Для злокачественных новообразований прямой кишки характерно изменение архитектоники ее артериального русла. При эндофитных формах опухолей видны «бессосудистые поля» в зоне патологического процесса, причудливая деформация артериальных ветвей с их отклонением в стороны и «ампутацией», образование коллатералей. Это отражает картину «блока» сосудистого русла. При поражении клетчатки, окружающей опухоль, сосуды деформированы и расположены беспорядочно. Сопоставление рентгенограмм и ангиограмм обнаруживает совпадение зоны «дефекта наполнения» с зоной «бессосудистых полей». При экзофитных формах опухолей «бессосудистых полей» нет, но наблюдаются резкое истончение и деформация сосудов, множество мелких «ампутированных» артериальных ветвей на фоне отсутствия «коллатералей» («блока» сосудистого русла нет).

Лимфоаденография применяется перед операцией для выявления метастазов в регионарных лимфатических узлах и имеет определенное значение для выбора способа оперативного пособия. При расположении опухоли в аноректальной зоне основной ток лимфы направляется в паховые узлы. При локализации опухоли в нижнеампулярном отделе отток лимфы идет по двум путям. Основной путь оттока — вверх и в стороны по ходу лимфатических коллекторов, сопровождающих верхнюю и средние артерии прямой кишки, далее — по ходу подвздошных сосудов, вдоль аорты и нижней полой вены. Кроме того, метастазирование может идти ретроградно — в паховые лимфатические узлы.

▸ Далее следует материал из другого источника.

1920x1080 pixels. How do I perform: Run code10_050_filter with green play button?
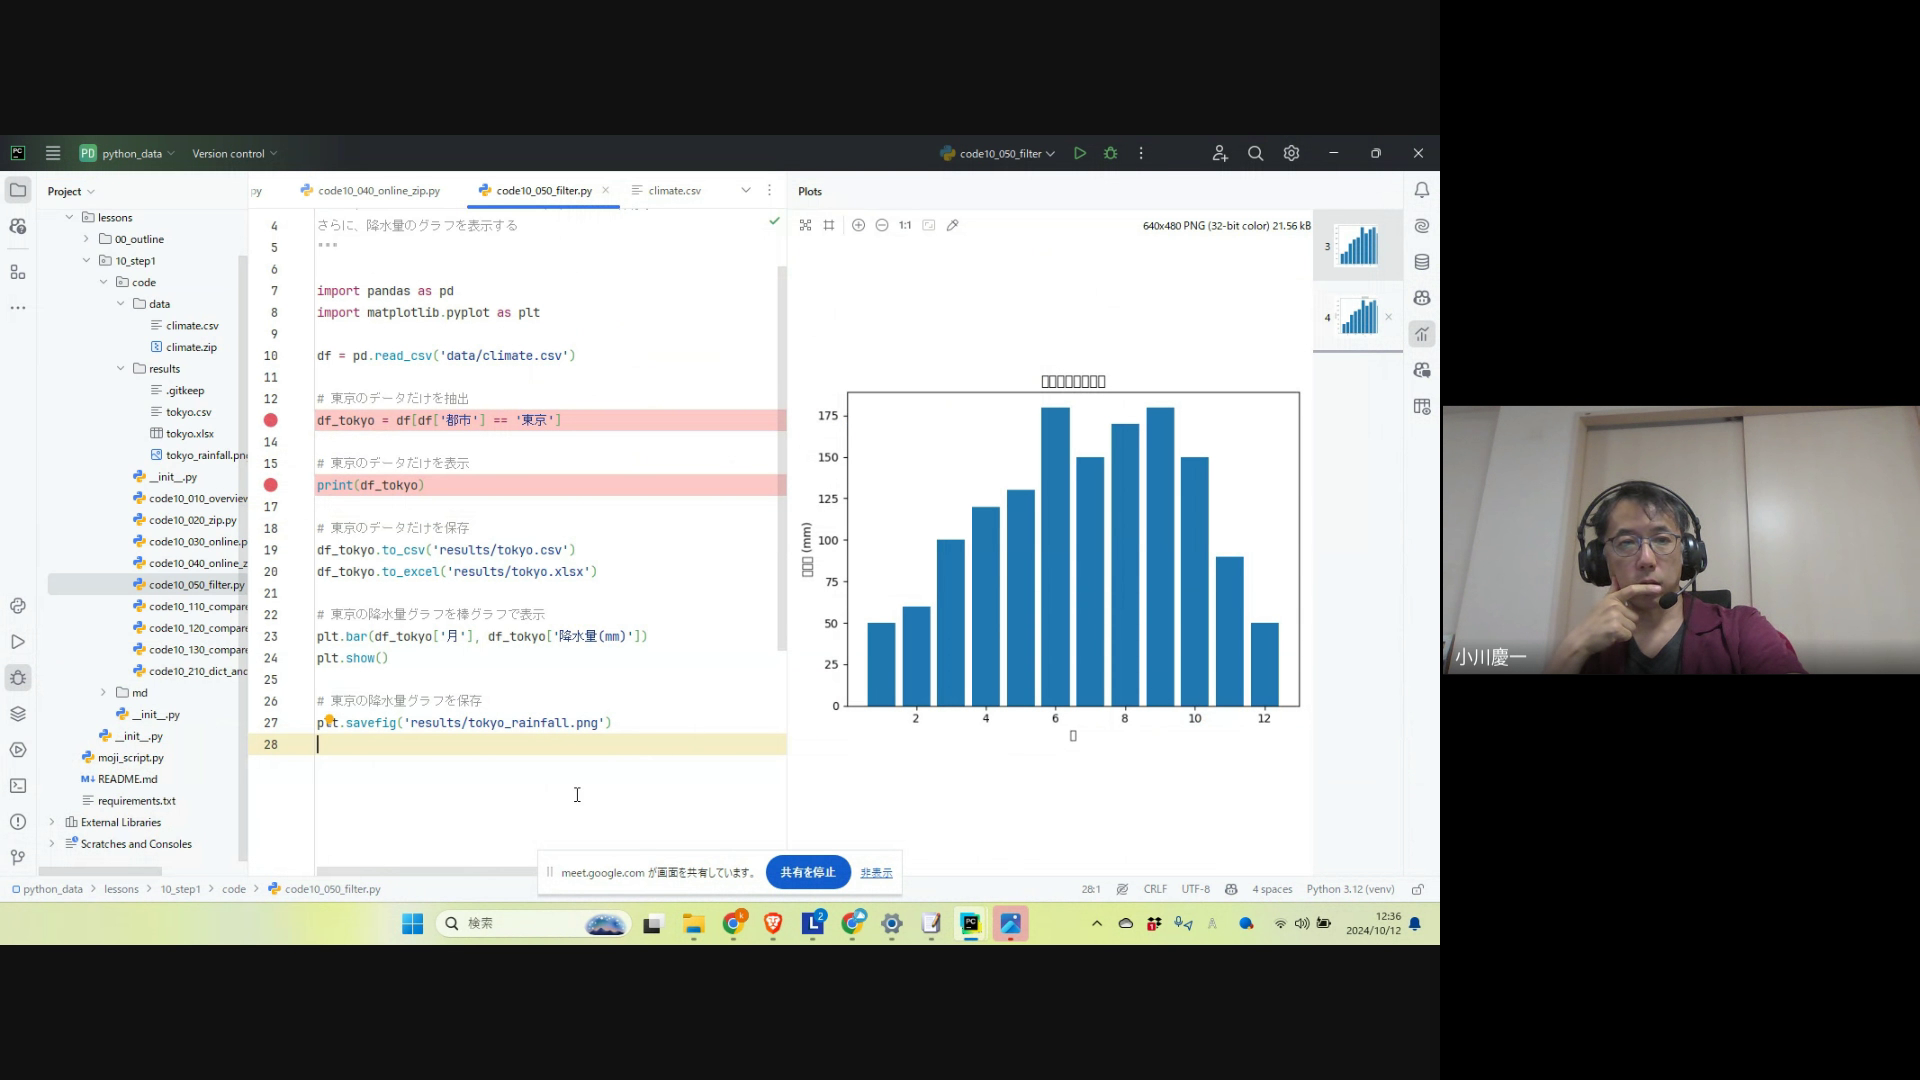[x=1080, y=153]
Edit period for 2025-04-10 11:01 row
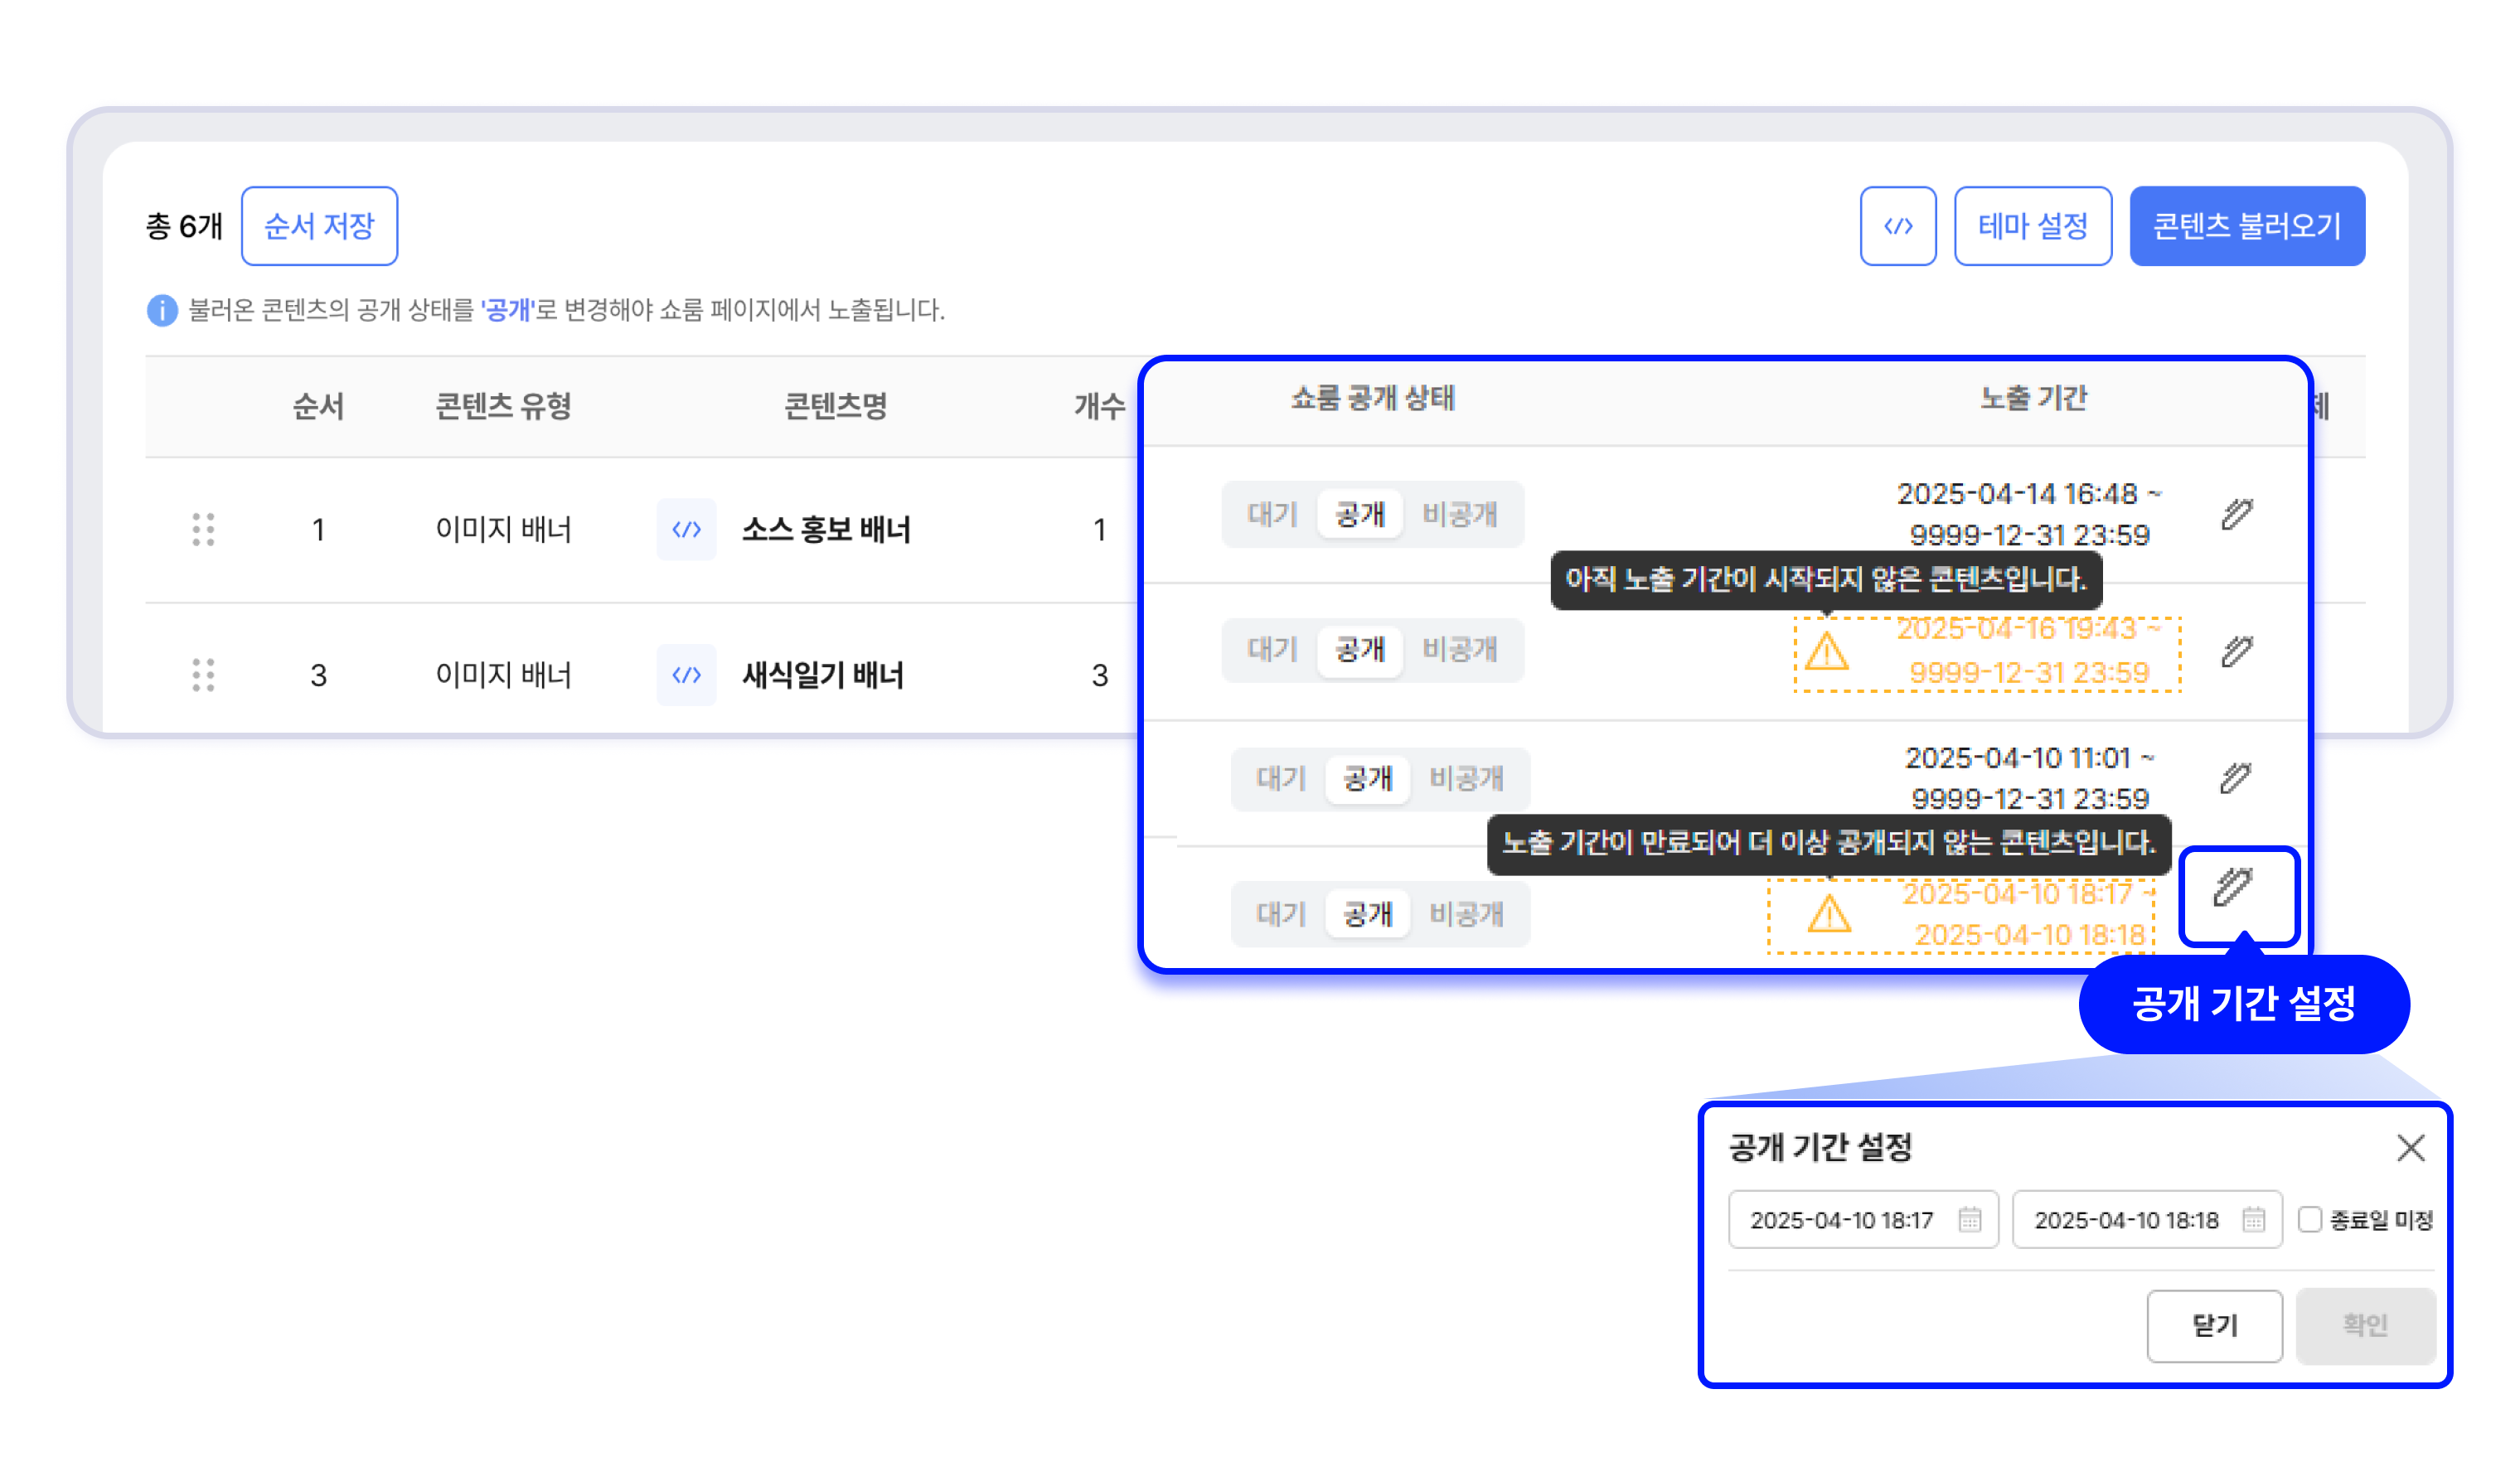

При более высоком расположении опухоли метастазирование идет по тем же путям, нет лишь ретроградного метастазирования. При чтении рентгенограмм обращают внимание на правильность хода сосудов и четкость контуров лимфатических узлов. Расширение сосудов, их извитость могут свидетельствовать о блоке лимфоузлов. Нечеткость контуров узлов, дефекты заполнения указывают на возможные метастатические, либо рубцовые изменения (воспалительные, включая специфические поражения).